Making cybersecurity a priority for the board is a commitment, not merely an annual update. It means talking about it at every board meeting, getting updates in between meetings, asking questions outside of what is presented, and taking a personal interest (such as being secure themselves, bringing cyber questions up and/or sharing stories, making heroes out of those who show the behaviors that the board wants to see, etc.).

For example, what message would be sent to the organization’s executive leadership if, at each board meeting the members recognized an exemplary “hero” who had personally done something to increase the resilience/security of the company? On the other side, if the board does not up their game by showing how important cybersecurity is to them, intentionally or not, they are communicating that cyber is not a priority.

Directors’ personal actions send messages to the senior leaders. By making cybersecurity a personal priority through actions and investment of time and attention, directors show how important it is.

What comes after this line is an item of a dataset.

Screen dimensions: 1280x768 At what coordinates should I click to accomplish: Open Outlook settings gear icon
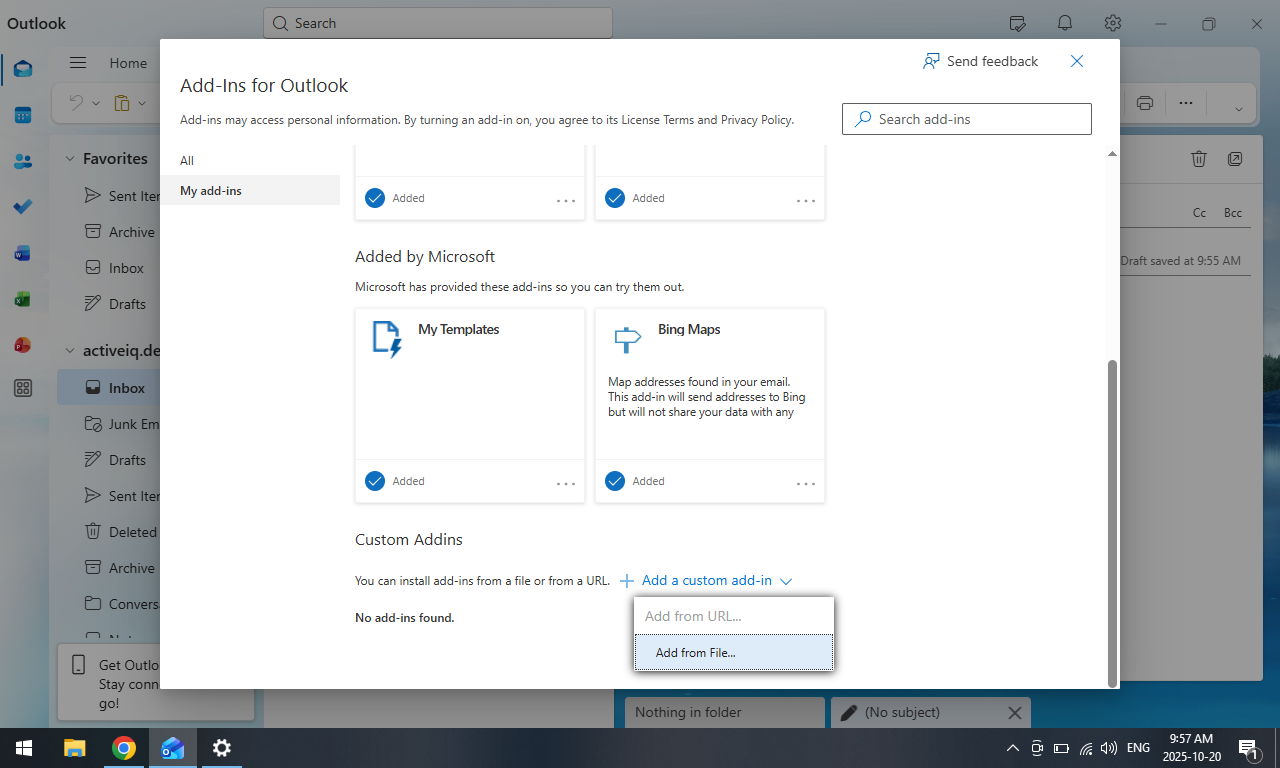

Boards know they must do something different. The SEC recommendations would codify that knowledge. Headlines increasingly highlight the consequences of poor cybersecurity practices.  Board members with cybersecurity experience are trying to get their fellow members’ attention on it. And board members want to provide oversight, even though they just don’t have the right questions to ask. Boards need to discuss their organization’s cybersecurity-induced risks and evaluate plans to manage those risks. With the right conversations about keeping the company resilient, they can take the next step to provide adequate cybersecurity oversight.